Thirty-three years ago this week, the brand-new Jordan team made its debut in Formula 1, at the season-opening 1991 United States Grand Prix in Phoenix (which, incidentally, would be the last grand prix to be hosted in America until 2000, when the sport returned to Indianapolis).

Jordan's Belgian driver Bertrand Gachot, formerly of Coloni, was classified 10th – although he didn't actually finish the 81-lap race, as his Cosworth V8 engine expired on lap 75. The other car of Andrea de Cesaris, meanwhile, didn't even overcome the hurdle of pre-qualifying: also as a result of engine issues (Gachot, by contrast, qualified a solid 14th and ran as high as seventh in the race).

So it was a relatively inauspicious beginning on March 10, 1991 – but few people could have guessed what it would lead to in just a short space of time.

That very first Jordan 191, designed by Gary Anderson, is thought by many to be one of the most beautiful Formula 1 cars of the modern era, with a particularly evocative 7Up livery, whose dark green reflected the Irish heritage of the team's charismatic owner Eddie Jordan. The Irish identity was very strong, with the team even sponsored by Ireland's tourist board.

‘EJ', as he is known, has still been a familiar face in the paddock in recent years – with an opinion and a conversation on more or less everything. In Ireland, they say he has “the gift of the gab”: in other words, the ability to talk his way into and out of anything. That certainly accounted for a lot of the early success at Jordan Grand Prix, with the team rich in promise but relatively poor in cash flow at the beginning. No problem – EJ would sort out a creative solution. For example, the car was originally going to be called the Jordan 911. But EJ agreed to drop the name after complaints from Porsche – provided that they lent him a road car for 18 months…

After that initial hesitant start in Phoenix, the fledging team went from strength to strength over the rest of the year: de Cesaris would deliver the best results, thanks to two fourth places in 1991, rehabilitating his own reputation as well. The first fourth place was in Canada, only race five of that season, where he was followed home by Gachot in fifth. Jordan had arrived.

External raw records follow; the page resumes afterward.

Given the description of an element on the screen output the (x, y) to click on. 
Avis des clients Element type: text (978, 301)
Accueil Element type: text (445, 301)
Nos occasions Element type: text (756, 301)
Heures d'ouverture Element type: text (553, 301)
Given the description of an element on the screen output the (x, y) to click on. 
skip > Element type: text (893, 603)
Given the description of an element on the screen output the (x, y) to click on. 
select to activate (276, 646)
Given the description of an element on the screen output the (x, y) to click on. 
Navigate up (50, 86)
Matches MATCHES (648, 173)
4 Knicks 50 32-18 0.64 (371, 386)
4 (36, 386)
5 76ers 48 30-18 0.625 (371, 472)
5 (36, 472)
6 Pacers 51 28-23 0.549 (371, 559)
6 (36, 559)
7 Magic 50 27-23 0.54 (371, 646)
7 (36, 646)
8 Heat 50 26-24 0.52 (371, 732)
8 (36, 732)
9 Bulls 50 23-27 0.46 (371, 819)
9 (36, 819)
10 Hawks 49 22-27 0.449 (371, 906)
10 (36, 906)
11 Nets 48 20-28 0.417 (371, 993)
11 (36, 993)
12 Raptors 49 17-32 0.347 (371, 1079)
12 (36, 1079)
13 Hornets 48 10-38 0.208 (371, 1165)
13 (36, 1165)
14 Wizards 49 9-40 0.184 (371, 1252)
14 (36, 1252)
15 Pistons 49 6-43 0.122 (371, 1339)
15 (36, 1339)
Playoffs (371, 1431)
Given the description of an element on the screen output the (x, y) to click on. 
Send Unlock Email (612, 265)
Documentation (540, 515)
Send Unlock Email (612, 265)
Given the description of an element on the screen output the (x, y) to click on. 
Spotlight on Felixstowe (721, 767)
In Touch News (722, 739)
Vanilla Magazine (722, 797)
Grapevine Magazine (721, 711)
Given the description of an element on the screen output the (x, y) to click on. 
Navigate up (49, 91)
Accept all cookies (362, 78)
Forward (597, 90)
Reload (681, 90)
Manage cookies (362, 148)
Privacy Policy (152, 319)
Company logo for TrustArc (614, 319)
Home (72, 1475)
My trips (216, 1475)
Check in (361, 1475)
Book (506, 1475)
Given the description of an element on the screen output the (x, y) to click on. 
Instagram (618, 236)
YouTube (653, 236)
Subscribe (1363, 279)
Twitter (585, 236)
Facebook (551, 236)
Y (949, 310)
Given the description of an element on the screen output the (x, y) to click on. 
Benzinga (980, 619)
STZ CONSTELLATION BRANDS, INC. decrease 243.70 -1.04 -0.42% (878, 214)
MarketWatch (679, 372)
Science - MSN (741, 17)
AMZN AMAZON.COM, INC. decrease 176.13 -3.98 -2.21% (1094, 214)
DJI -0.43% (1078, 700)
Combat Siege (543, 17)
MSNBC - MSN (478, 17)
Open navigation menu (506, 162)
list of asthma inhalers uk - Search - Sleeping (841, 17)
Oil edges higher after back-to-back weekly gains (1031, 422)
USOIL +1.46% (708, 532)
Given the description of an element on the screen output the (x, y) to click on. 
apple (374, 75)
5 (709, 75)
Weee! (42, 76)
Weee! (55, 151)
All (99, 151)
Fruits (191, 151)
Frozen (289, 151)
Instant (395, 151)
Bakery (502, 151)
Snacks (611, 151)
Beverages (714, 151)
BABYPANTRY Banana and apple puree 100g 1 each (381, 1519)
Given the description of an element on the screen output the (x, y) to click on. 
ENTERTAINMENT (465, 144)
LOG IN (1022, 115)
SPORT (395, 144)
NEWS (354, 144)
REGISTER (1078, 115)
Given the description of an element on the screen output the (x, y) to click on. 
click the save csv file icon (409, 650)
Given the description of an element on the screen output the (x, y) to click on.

They proved that the 191 was a simple, yet effective design: an opinion that had also been voiced from the very start by the veteran John Watson, who carried out the initial testing. But none of them (nor another rookie, Alex Zanardi, who completed the season) were Jordan's most famous driver: that honour fell to Michael Schumacher, who was with the team for precisely one race, in Belgium, before being snapped up by Benetton. But that's another story that we will tell later this year...

After an astonishing debut season, Jordan finished fifth in the 1991 constructors' championship, and the 191 was named as ‘car of the year' at the prestigious end-of-season Autosport Awards.

It was the predecessor to a series of cars that culminated in the 2005 EJ15: the very last Jordan, with the team then sold to the Midland Group: the very first Russian F1 team. It subsequently became Spyker F1 and then Force India – which lives on today as Aston Martin, currently fifth in the constructors' standings after two races this year.

The legacy that Jordan would leave behind – having developed so many promising talents, including names like Jean Alesi, Rubens Barrichello, Eddie Irvine, Ralf Schumacher, and Takuma Sato – cannot be underestimated. Above all, Jordan were plucky giant-killers: in 1999, Heinz-Harald Frentzen came seriously close to winning the drivers' championship with them. All that would have been hard to guess on that overcast day in Phoenix nearly 35 years ago.

In the words of EJ himself: “The only reason I started with Jordan Grand Prix because I was unemployable elsewhere. Back then, we still had the concept of the owner-manager: it was your team, and your money that was at stake. Now, it's so different: all very corporate. At Jordan it was a full-on involvement, but I think we did perform particularly well. And I enjoyed the fact that I didn't have or didn't want to have somebody telling me what to do. And that's just very old fashioned, isn't it? But it was certainly the right way for me.”

In so many ways, the life of Jordan Grand Prix marked the beginning, and then the end, of an era.